The pollen count distribution for a city in a certain month is not normally distributed, with $\mu = 8.0$ and $\sigma = 1.0$. A sample of 64 measurements is taken. Calculate the 75^{th} percentile of the sample mean.
We have the sample parameters $\mu = 8.0 ± 1.0$, and there are 64 measurements in the sample, so we can expect the sampling distribution to be approximately normal, according to the central limit theorem. The 75^{th} percentile is the location in the distribution at which is above 75% of the total probability. We can use a table of values or a TI-84 calculator to find the Z-score that goes with an area of 0.75:
invNorm(0.75, 0, 1) = 0.6745
Now the Z-score definition is
$$Z = \frac{X - \mu}{\sigma},$$
We'll need to use the standard error instead of the population standard deviation. That's
$$\sigma_X = \frac{\sigma}{\sqrt{n}} = \frac{1.0}{\sqrt{64}} = 0.125$$
Then we can use the Z-score to solve for the value of X (pollen count) at the 75^{th} percentile:
$$ \begin{align} Z \sigma &= X - \mu \\[5pt] X &= Z \sigma + \mu \\[5pt] X &= 0.6745(0.6745) + 8.0 \\[5pt] &= 8.08 \approx 8.1 \end{align}$$
A pollen count at X = 8.1 would be at the 75^{th} percentile of measurements for this region.
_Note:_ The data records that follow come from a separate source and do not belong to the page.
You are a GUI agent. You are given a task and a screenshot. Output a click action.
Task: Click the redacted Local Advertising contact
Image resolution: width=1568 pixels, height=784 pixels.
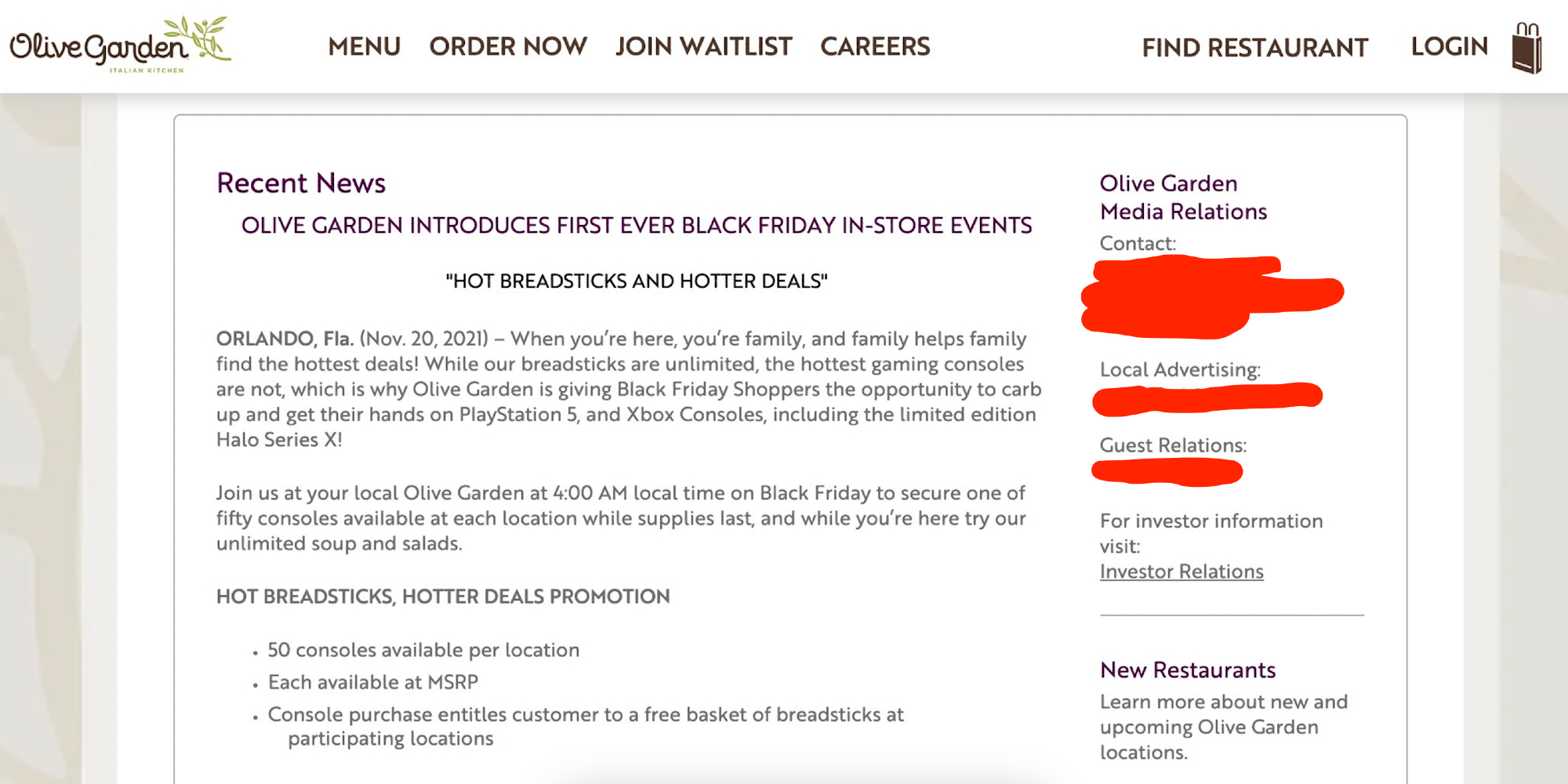(x=1207, y=397)
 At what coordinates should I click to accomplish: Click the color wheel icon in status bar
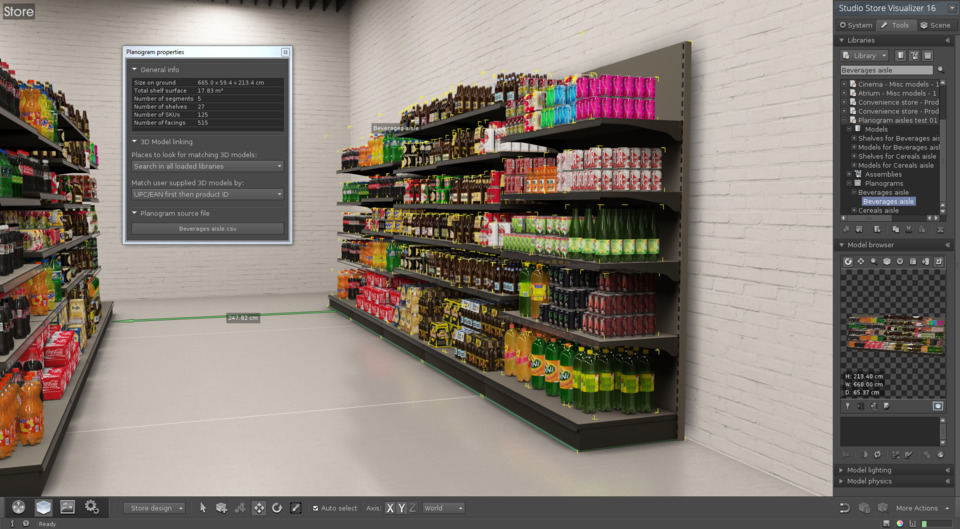899,523
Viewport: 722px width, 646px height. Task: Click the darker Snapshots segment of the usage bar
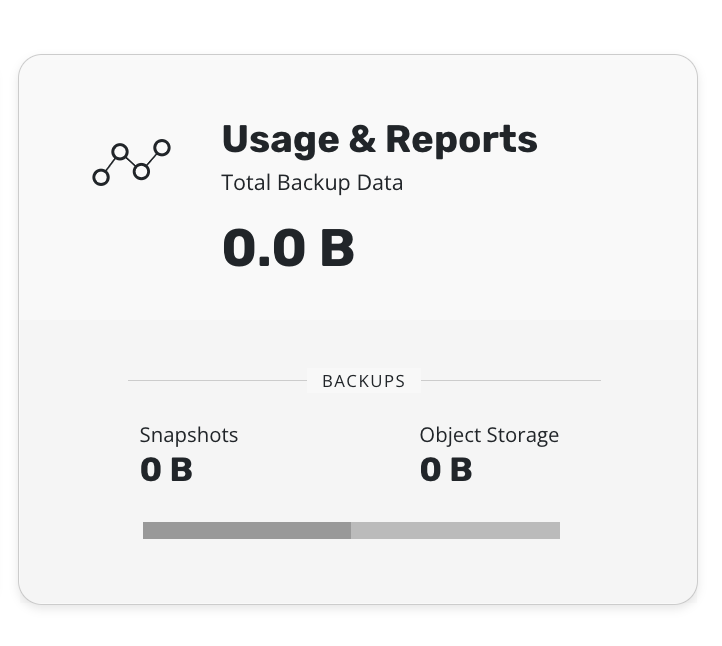(x=246, y=530)
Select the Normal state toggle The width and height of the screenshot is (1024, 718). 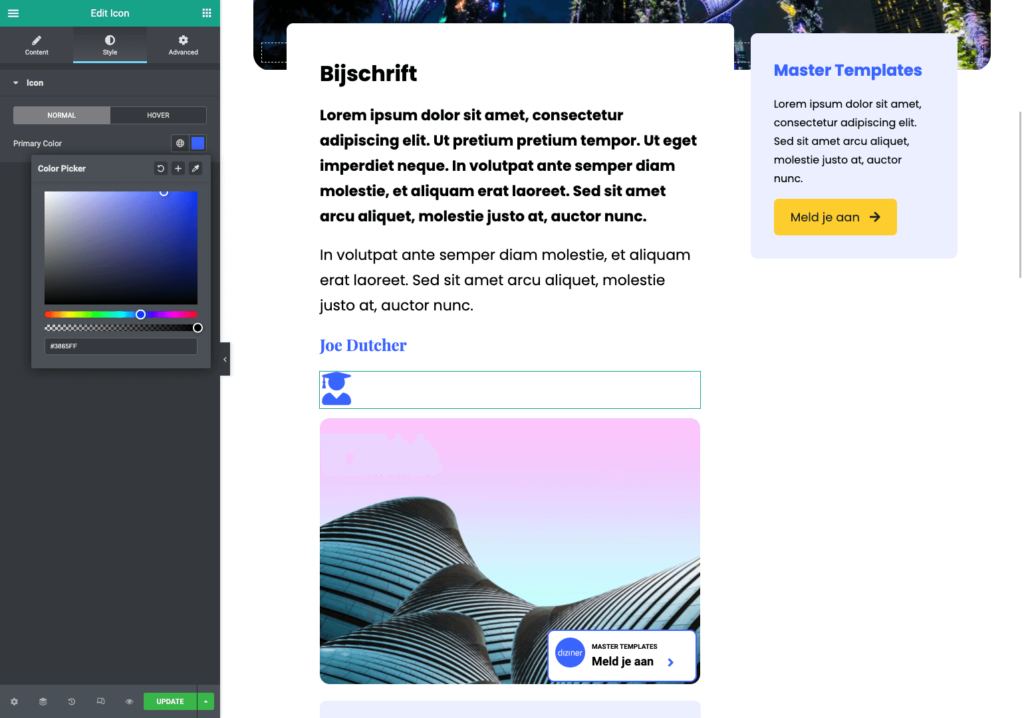coord(61,115)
In 2019, according to the U.S. Department of Energy (DOE), the average car occupancy in the U.S. was 1.5 persons per vehicle. The standard deviation of that study wasn't cited, but let's assume it's $\sigma = 0.05$. Suppose we observe 50 cars in a large city and count the occupants, arriving at a mean of 1.52. Might we conclude that this city is really different from the U.S. average in this regard?
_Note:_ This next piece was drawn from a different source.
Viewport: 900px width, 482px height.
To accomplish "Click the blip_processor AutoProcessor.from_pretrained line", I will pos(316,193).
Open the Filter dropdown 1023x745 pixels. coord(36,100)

The population mean is $\mu ± \sigma = 1.5 ± 0.05$. Then we have the sample mean of $\bar x = 1.5$ and sample standard deviation
$$\sigma_x = \frac{\sigma}{\sqrt{n}} = \frac{0.05}{\sqrt{50}} = 0.0071$$
Now the Z-score for a mean of 1.52 is
$$Z = \frac{1.52 - 1.5}{0.0071} = 2.8169$$
Now we can use a TI-84 calculator to find the likelihood of a mean greater than 1.52. It is
normalcdf(2.8169, 1E99, 0, 1) = 0.0024
There is a 0.24% chance of a mean larger than 1.52, so we'd consider a mean of 1.52 to be rare, and conclude that this city could indeed be a different type of city in this regard.
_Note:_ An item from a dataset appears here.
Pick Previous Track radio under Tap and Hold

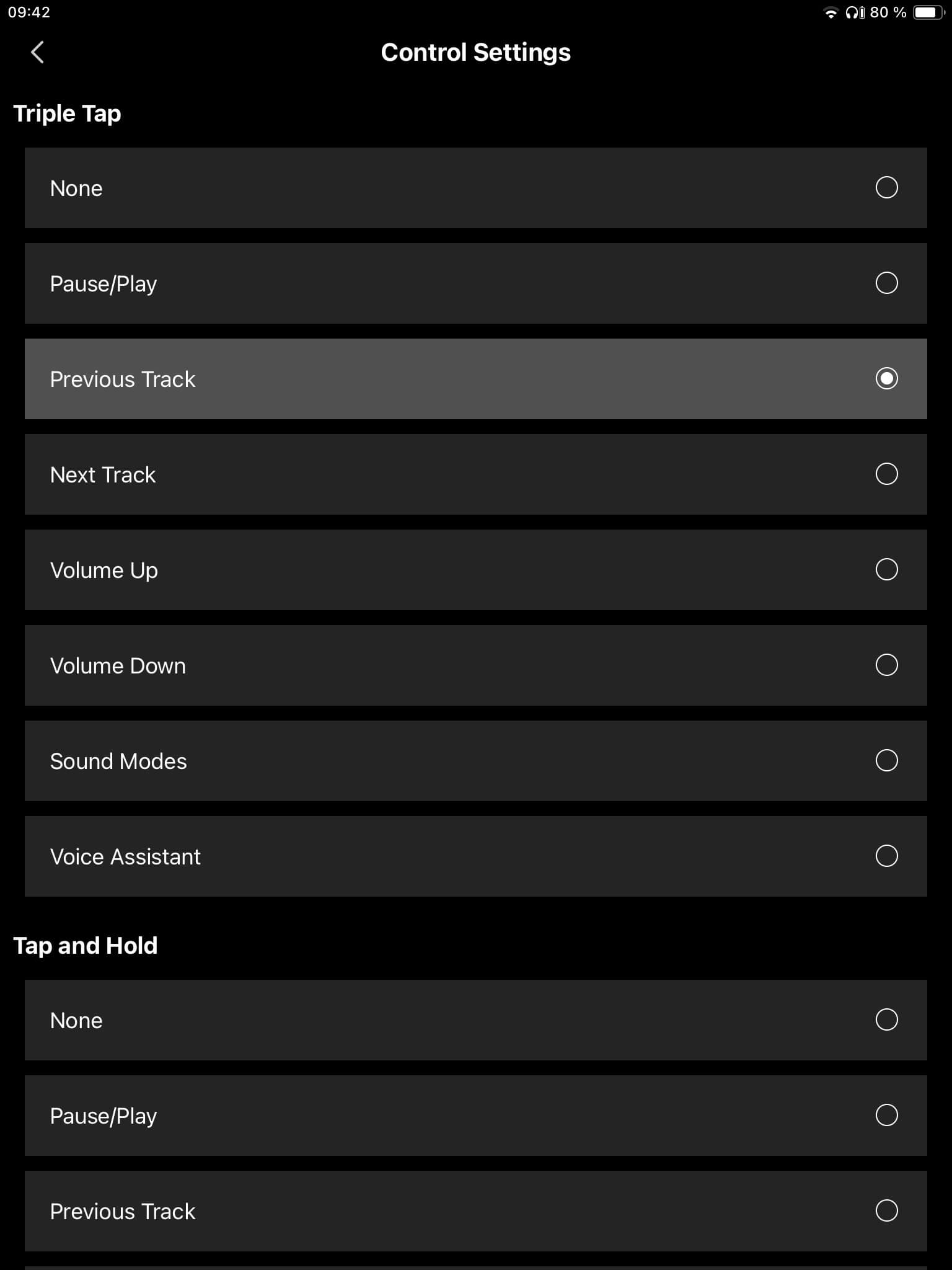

Newborn American Bison have an average weight of 32.5 ± 5 pounds (5 lb. is one standard deviation). What is the probability that in a study of 30 newborn bison, the mean weight is less than 30.0 lbs.?
The sampling mean and standard deviation are
$$ \begin{align} \bar x &= 32.5 \\[5pt] \sigma_{\bar x} &= \frac{\sigma}{\sqrt{n}} = \frac{5}{\sqrt{30}} \\[5pt] &= 0.9128 \end{align}$$
The Z-score in this distribution for a weight of 31 lbs. is
$$Z = \frac{x - \bar x}{\sigma_{\bar x}} = \frac{31 - 32.5}{0.9128} = -1.6433$$
Now using a calculator to calculate the area from the extreme left of the distribution to Z = -1.6433, we get
normalcdf(-1E99, -1.6433, 0, 1) = 0.0502
The probability of finding an average weight this low is about 5%, so if that measurement did obtain, it would be worth further exploration.